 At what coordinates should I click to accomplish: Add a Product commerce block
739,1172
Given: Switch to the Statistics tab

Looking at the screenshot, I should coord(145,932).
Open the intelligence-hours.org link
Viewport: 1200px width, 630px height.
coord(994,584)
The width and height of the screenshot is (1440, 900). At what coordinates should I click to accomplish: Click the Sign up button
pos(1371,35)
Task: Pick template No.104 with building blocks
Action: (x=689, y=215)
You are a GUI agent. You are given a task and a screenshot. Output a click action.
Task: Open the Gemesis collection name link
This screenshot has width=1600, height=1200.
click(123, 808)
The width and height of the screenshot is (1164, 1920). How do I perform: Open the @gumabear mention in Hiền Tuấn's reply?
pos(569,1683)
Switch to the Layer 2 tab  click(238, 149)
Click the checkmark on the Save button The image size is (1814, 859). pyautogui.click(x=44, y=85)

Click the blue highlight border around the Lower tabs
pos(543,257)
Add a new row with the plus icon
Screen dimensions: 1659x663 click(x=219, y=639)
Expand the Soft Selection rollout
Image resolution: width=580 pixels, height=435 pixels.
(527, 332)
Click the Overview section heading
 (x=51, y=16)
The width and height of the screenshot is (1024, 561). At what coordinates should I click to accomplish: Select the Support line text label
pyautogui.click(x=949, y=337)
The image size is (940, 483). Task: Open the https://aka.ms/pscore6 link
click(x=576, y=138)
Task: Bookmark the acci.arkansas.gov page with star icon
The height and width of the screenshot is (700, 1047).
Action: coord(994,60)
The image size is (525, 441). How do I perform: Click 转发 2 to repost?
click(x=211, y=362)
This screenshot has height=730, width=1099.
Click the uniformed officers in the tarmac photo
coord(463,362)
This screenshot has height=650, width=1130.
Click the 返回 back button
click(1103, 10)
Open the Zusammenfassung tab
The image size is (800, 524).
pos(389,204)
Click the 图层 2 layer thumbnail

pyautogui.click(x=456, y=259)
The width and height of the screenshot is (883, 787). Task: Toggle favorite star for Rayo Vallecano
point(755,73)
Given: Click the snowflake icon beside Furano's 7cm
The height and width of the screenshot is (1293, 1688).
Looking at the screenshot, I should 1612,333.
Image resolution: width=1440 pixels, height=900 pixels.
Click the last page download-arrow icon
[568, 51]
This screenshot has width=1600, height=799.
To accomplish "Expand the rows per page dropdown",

══════

Instructions for the task ::
Every entry shown above is to be written out exactly.

Your solution ::
 At what coordinates should I click to accomplish: Add a Product commerce block
739,1172
Given: Switch to the Statistics tab

Looking at the screenshot, I should coord(145,932).
Open the intelligence-hours.org link
Viewport: 1200px width, 630px height.
coord(994,584)
The width and height of the screenshot is (1440, 900). At what coordinates should I click to accomplish: Click the Sign up button
pos(1371,35)
Task: Pick template No.104 with building blocks
Action: (x=689, y=215)
You are a GUI agent. You are given a task and a screenshot. Output a click action.
Task: Open the Gemesis collection name link
This screenshot has width=1600, height=1200.
click(123, 808)
The width and height of the screenshot is (1164, 1920). How do I perform: Open the @gumabear mention in Hiền Tuấn's reply?
pos(569,1683)
Switch to the Layer 2 tab  click(238, 149)
Click the checkmark on the Save button The image size is (1814, 859). pyautogui.click(x=44, y=85)

Click the blue highlight border around the Lower tabs
pos(543,257)
Add a new row with the plus icon
Screen dimensions: 1659x663 click(x=219, y=639)
Expand the Soft Selection rollout
Image resolution: width=580 pixels, height=435 pixels.
(527, 332)
Click the Overview section heading
 (x=51, y=16)
The width and height of the screenshot is (1024, 561). At what coordinates should I click to accomplish: Select the Support line text label
pyautogui.click(x=949, y=337)
The image size is (940, 483). Task: Open the https://aka.ms/pscore6 link
click(x=576, y=138)
Task: Bookmark the acci.arkansas.gov page with star icon
The height and width of the screenshot is (700, 1047).
Action: coord(994,60)
The image size is (525, 441). How do I perform: Click 转发 2 to repost?
click(x=211, y=362)
This screenshot has height=730, width=1099.
Click the uniformed officers in the tarmac photo
coord(463,362)
This screenshot has height=650, width=1130.
Click the 返回 back button
click(1103, 10)
Open the Zusammenfassung tab
The image size is (800, 524).
pos(389,204)
Click the 图层 2 layer thumbnail

pyautogui.click(x=456, y=259)
The width and height of the screenshot is (883, 787). Task: Toggle favorite star for Rayo Vallecano
point(755,73)
Given: Click the snowflake icon beside Furano's 7cm
The height and width of the screenshot is (1293, 1688).
Looking at the screenshot, I should 1612,333.
Image resolution: width=1440 pixels, height=900 pixels.
Click the last page download-arrow icon
[568, 51]
This screenshot has width=1600, height=799.
To accomplish "Expand the rows per page dropdown",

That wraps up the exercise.